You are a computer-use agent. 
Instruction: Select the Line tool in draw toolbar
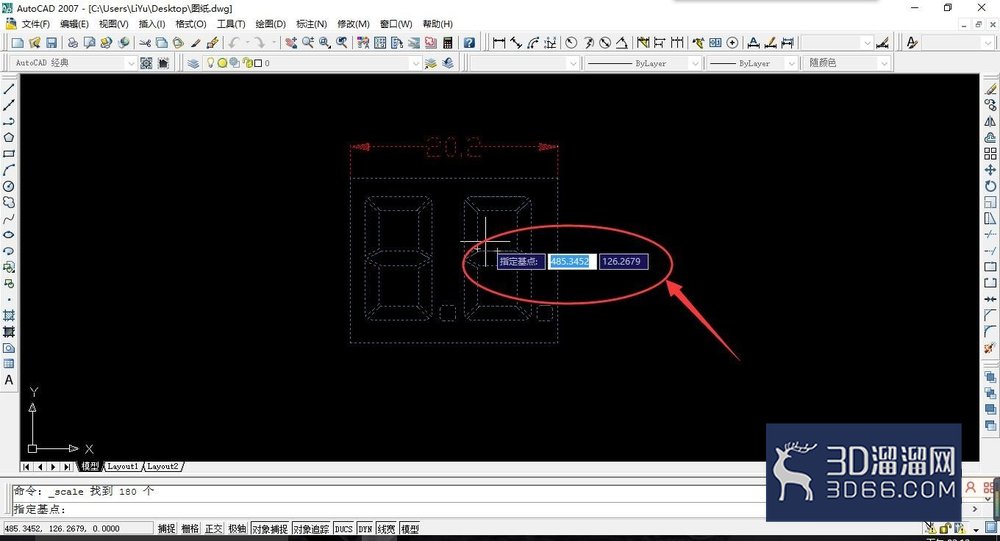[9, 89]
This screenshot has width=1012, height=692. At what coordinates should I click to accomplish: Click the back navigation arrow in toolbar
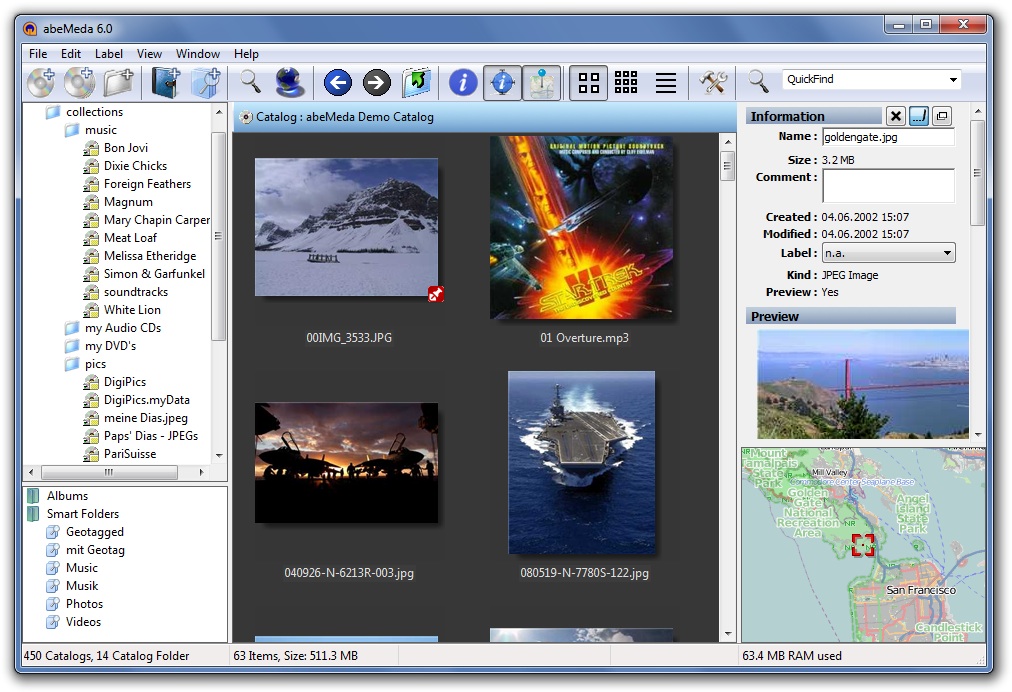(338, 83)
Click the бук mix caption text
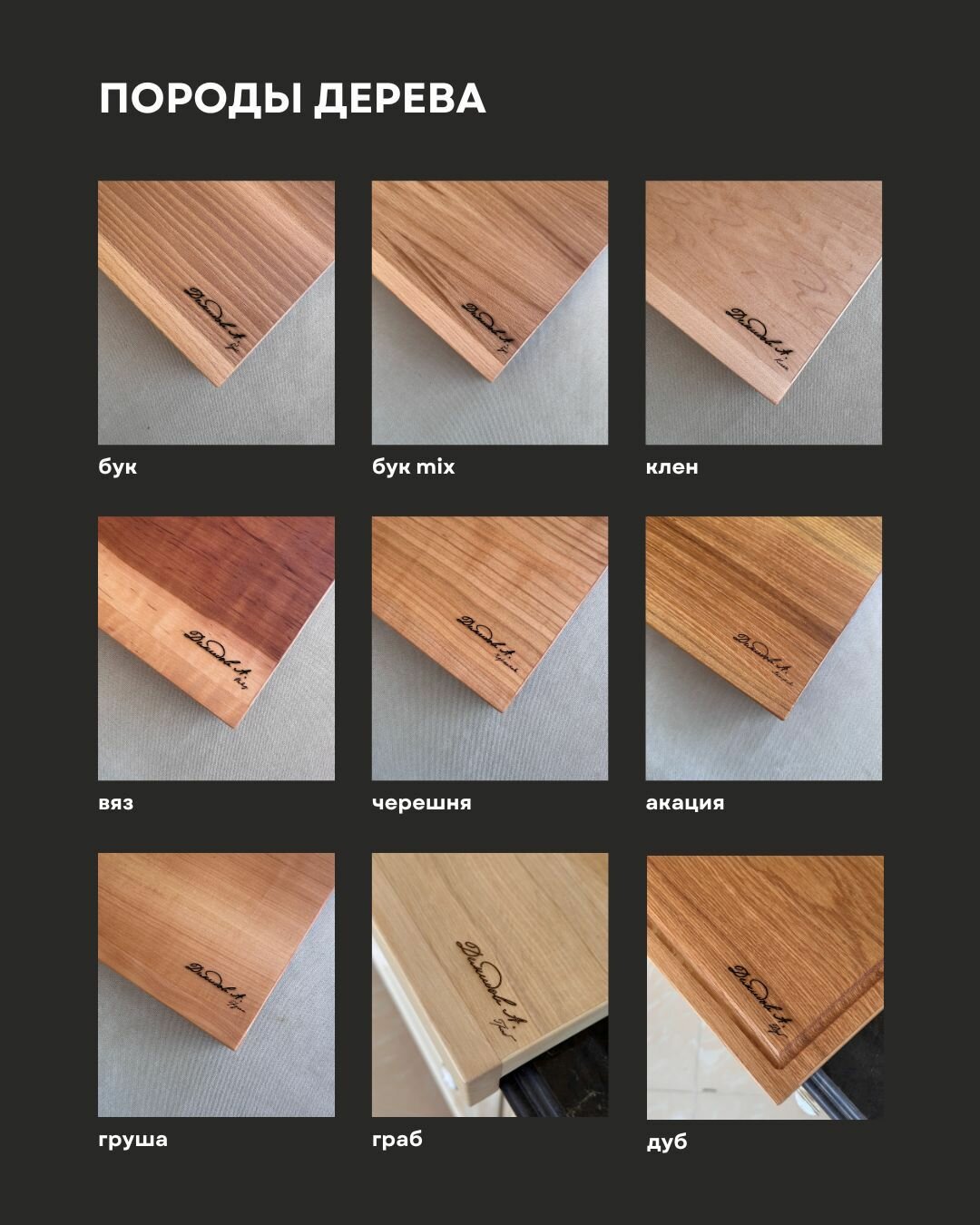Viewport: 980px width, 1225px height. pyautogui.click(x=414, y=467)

———

EXERCISE AIM: Render all of the data above as a numbered list with one item per line, leaving out blank lines and the pictures.

SOLUTION TO THE EXERCISE:
1. You are a computer-use agent. 
2. Instruction: Select the Line tool in draw toolbar
3. [9, 89]
4. This screenshot has width=1012, height=692. At what coordinates should I click to accomplish: Click the back navigation arrow in toolbar
5. (338, 83)
6. Click the бук mix caption text
7. Viewport: 980px width, 1225px height. pyautogui.click(x=414, y=467)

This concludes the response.